Intel may be the biggest chipmaker in the world, but computing is headed in the mobile direction, and the company is ill-prepared. Smaller upstarts like Qualcomm and Nvidia, as well as giants like Samsung and veterans like Texas Instruments, control the company. What does Intel have? The Atom is too big and power-hungry for smartphones and even, possibly, for tablets. Intel needs a change.
According to an as yet unconfirmed report from Bloomberg, Intel is very close to entering the mobile business through acquisition–in this case, the company is looking to buy Infineon AG’s wireless unit. Infineon makes baseboard chips for lots of major phones, including Apple’s iPhone (Infineon has been a partner since the iPhone’s launch in 2007) and Samsung’s Galaxy S line of Android phones (you may not have heard of Galaxy S, but you will–the four phones, one on each major American network, are likely to be the smartphones to buy this fall).

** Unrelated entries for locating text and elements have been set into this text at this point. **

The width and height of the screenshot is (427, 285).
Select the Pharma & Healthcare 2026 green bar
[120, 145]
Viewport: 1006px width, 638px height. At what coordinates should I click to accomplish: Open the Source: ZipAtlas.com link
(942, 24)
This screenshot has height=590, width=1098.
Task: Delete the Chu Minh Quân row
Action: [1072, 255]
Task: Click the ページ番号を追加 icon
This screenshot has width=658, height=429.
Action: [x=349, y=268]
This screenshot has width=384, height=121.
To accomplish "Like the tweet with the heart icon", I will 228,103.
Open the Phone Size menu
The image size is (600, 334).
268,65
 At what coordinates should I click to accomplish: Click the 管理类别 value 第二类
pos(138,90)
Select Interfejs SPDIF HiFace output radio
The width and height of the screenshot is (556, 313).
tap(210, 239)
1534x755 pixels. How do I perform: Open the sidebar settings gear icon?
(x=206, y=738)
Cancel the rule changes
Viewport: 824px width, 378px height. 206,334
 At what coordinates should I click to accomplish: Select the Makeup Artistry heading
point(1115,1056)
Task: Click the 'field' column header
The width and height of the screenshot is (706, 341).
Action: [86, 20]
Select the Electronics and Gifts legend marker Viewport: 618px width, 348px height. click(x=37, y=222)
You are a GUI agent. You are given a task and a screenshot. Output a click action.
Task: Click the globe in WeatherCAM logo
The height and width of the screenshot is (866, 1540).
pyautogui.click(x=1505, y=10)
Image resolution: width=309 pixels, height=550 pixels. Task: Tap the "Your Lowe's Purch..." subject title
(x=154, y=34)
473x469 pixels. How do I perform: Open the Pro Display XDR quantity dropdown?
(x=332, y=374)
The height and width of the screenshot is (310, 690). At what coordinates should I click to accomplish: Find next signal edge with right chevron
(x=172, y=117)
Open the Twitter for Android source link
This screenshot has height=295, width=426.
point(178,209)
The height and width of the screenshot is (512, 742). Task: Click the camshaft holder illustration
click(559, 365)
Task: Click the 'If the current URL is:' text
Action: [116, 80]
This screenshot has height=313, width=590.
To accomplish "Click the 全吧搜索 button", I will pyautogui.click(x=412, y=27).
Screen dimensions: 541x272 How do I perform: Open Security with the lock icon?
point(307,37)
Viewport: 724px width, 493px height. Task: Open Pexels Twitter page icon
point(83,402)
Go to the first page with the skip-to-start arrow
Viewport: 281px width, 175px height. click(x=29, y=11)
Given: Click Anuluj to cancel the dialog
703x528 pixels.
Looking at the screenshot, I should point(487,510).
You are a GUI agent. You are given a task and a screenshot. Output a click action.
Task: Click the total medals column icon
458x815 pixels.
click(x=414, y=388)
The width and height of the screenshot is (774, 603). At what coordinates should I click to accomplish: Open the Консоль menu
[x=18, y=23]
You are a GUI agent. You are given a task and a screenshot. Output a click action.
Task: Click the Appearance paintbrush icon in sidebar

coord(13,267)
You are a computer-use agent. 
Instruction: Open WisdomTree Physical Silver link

What’s interesting is that Infineon isn’t a processor manufacturer like Qualcomm, Nvidia, or Texas Instruments–they make baseband chips which can be paired with processors. (Qualcomm, makers of the Snapdragon processor that powers the HTC Droid Incredible and Evo 4G, does make its own chips that combine the baseband with a processor.)
That means that Intel would still have to make their own mobile processor, but it indicates more than ever that not only will Intel do so, but that it will be highly competitive. Intel may be flexing its deep pockets right now, but the company will have to put in the work to make a strong product–and sooner, rather than later, would be best.